Our nurses educate patients regarding why oral chemotherapy was prescribed, correct dosing and administration (e.g., keep in a safe place in the original container; don’t mix with other pills; and not to crush, break, or chew), potential side effects, and side-effect management. Washing hands before and after taking oral chemotherapy, taking it at the same time every day, and returning unused pills to the clinic for proper disposal should also be included in patient education. Education starts in the clinic, and nurses call a few days after patients start to review the plan and discuss any issues. 

Taking oral chemotherapy as directed can be harder than other regimens because the schedule can be confusing, the medication can cause side effects, and patients often are not feeling well. Adherence is an issue for 10%–60% of patients, depending on the medication. It’s important for nurses to assess adherence with oral chemotherapy, because nonadherence has been associated with inferior outcomes.

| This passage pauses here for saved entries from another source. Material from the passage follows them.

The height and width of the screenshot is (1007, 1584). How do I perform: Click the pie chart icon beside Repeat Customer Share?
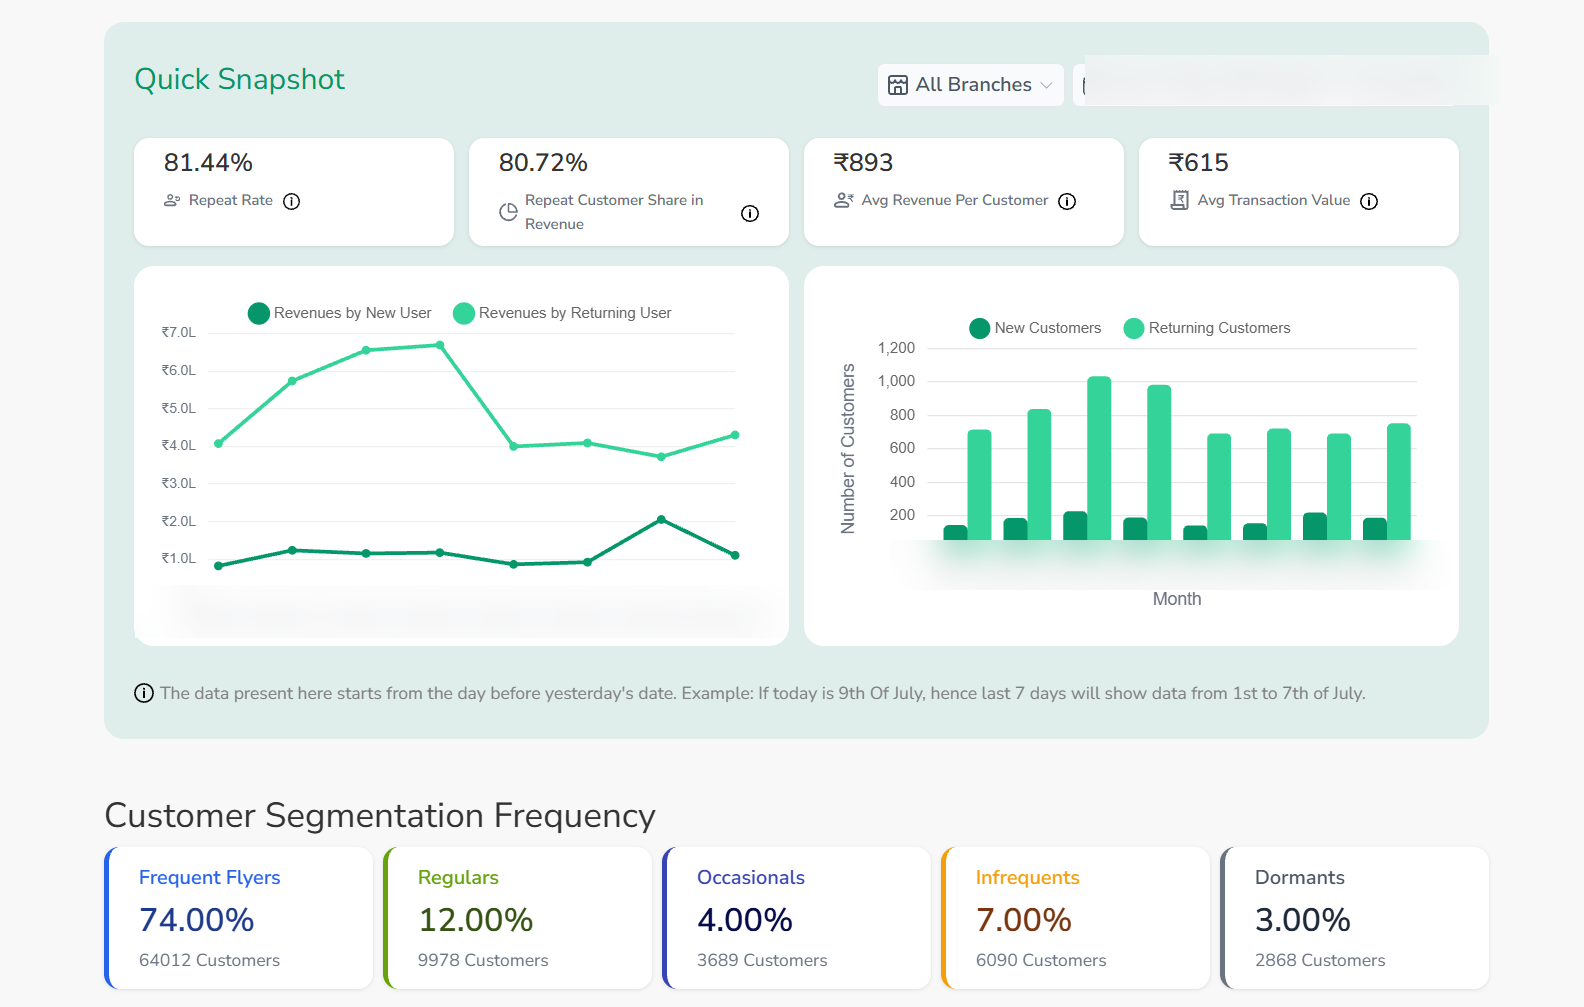[508, 212]
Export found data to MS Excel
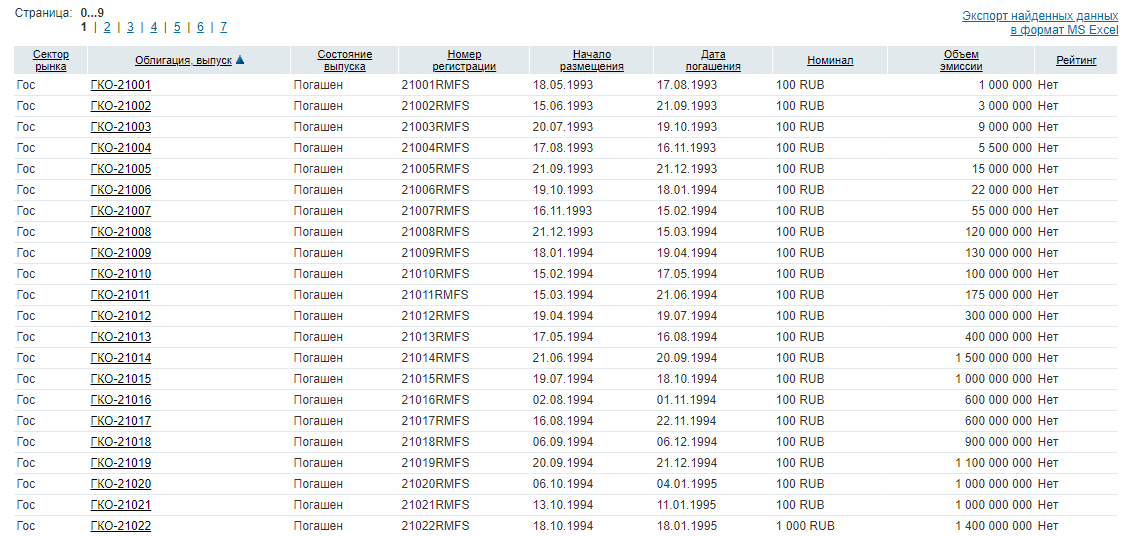Screen dimensions: 1124x536 coord(1040,23)
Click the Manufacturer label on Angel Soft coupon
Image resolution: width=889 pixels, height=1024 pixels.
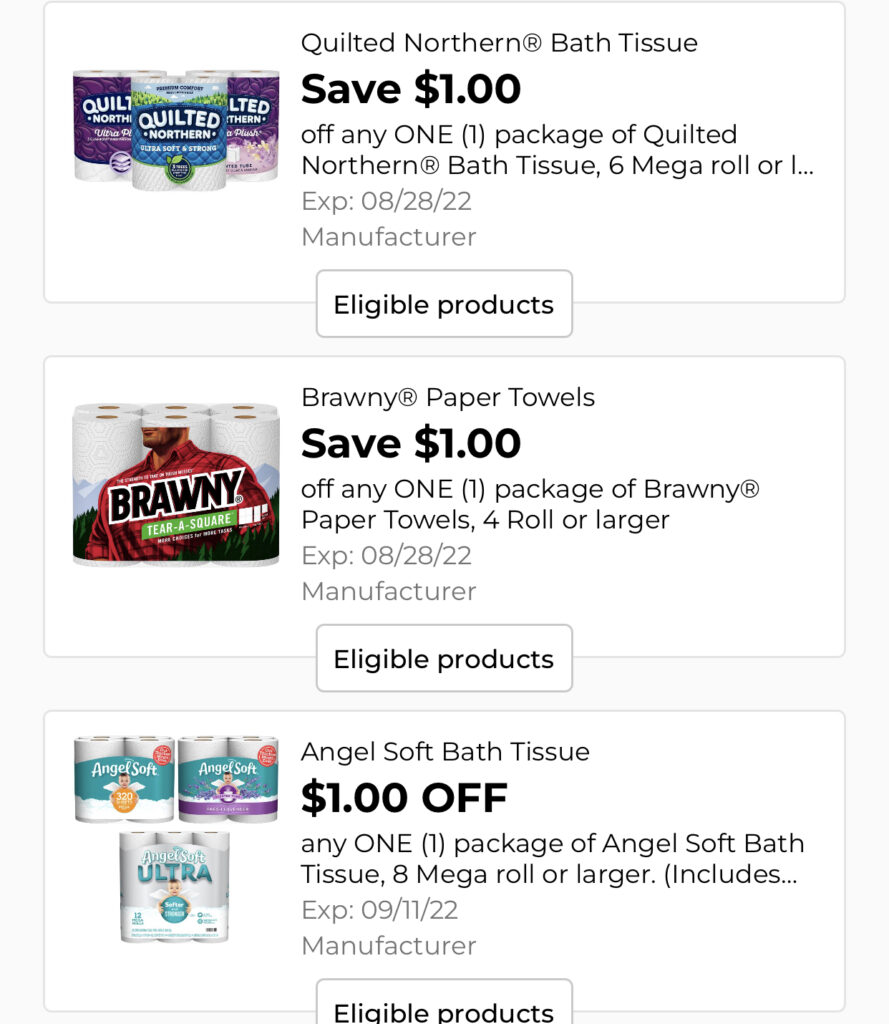click(x=388, y=945)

Cost may be a factor: oral chemotherapy can be very expensive, which may contribute to poor adherence. Out-of-pocket costs during active cancer treatment range from $200–$2,000 per month. Because of the expense of most oral chemotherapies, out-of-pocket costs are often substantially higher for oral regimens and will only continue to increase as oral regimens become more common. 

When nurses assess adherence and find cost is an issue, they can make referrals for resources or programs to defray costs. If patients do not qualify for assistance, nurses can facilitate patient-physician discussions regarding alternative treatment options.